▶ **GOAL OF THE EXERCISE**
Reproduce the material verbatim, from its first line through the line that contains "category-label: CLASSIC LABS", including that line. Leave the pictures out of your copy.

▶ **INFORMATION**
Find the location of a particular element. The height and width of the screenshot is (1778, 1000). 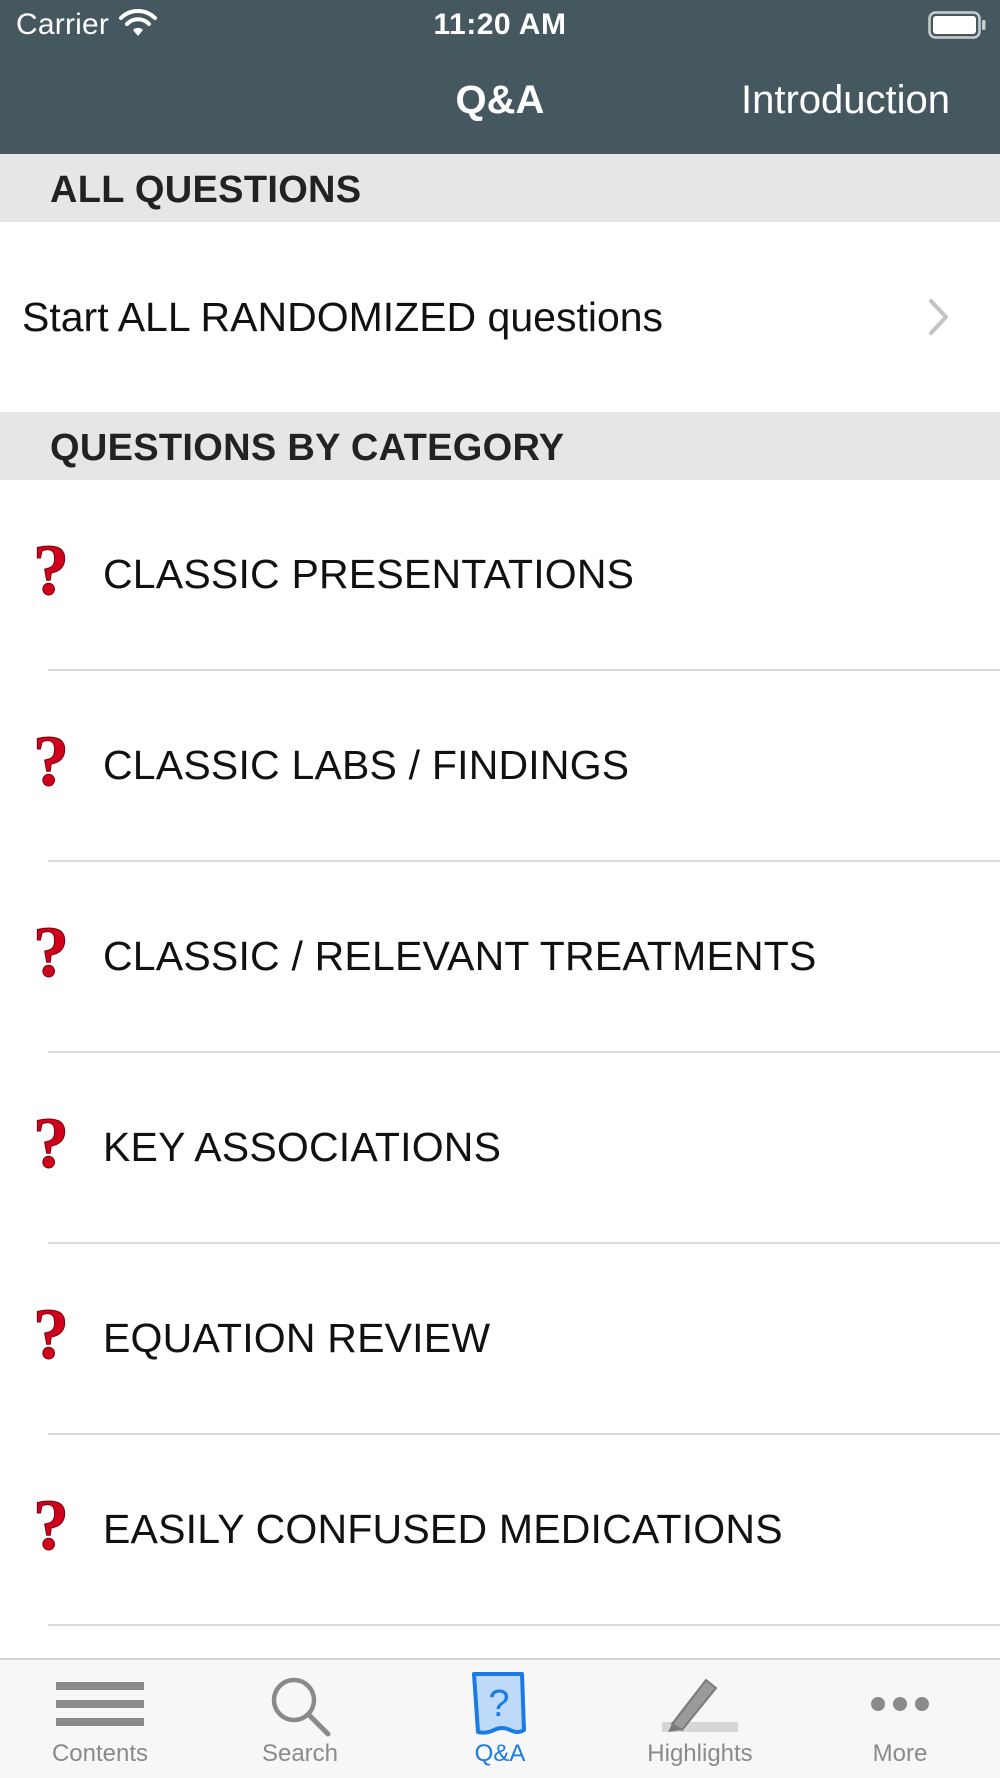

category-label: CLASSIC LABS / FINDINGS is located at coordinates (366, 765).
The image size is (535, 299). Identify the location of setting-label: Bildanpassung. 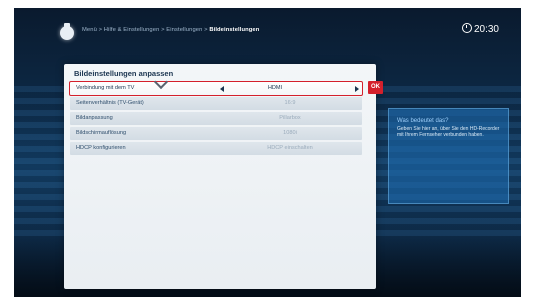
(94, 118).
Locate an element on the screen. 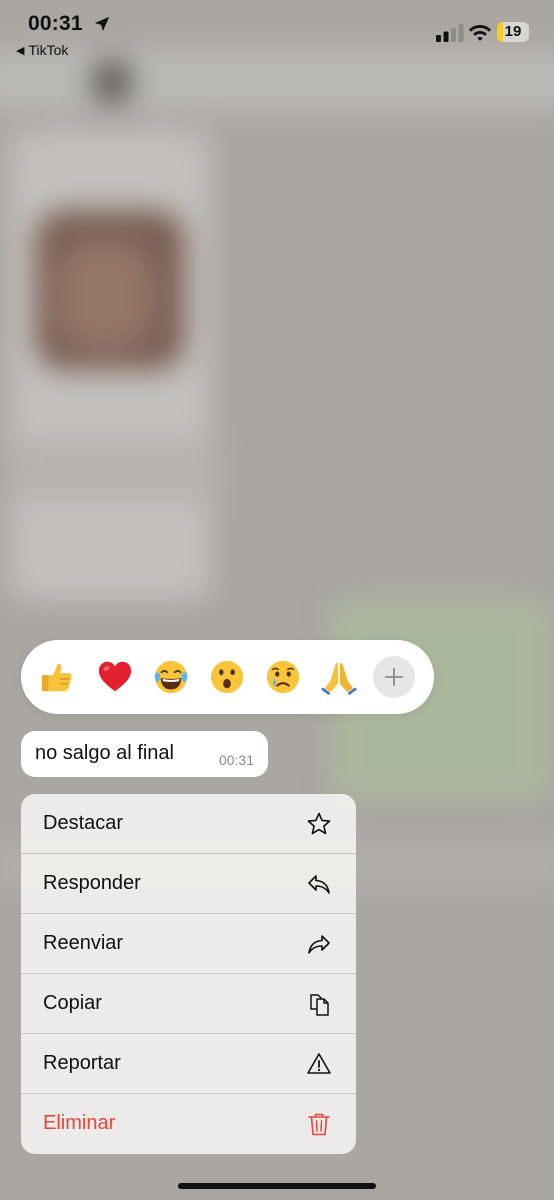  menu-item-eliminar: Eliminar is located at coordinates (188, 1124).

▶ **ANSWER BELOW**
Find the location of a particular element. The height and width of the screenshot is (1778, 1000). 

category-label: CLASSIC LABS / FINDINGS is located at coordinates (366, 765).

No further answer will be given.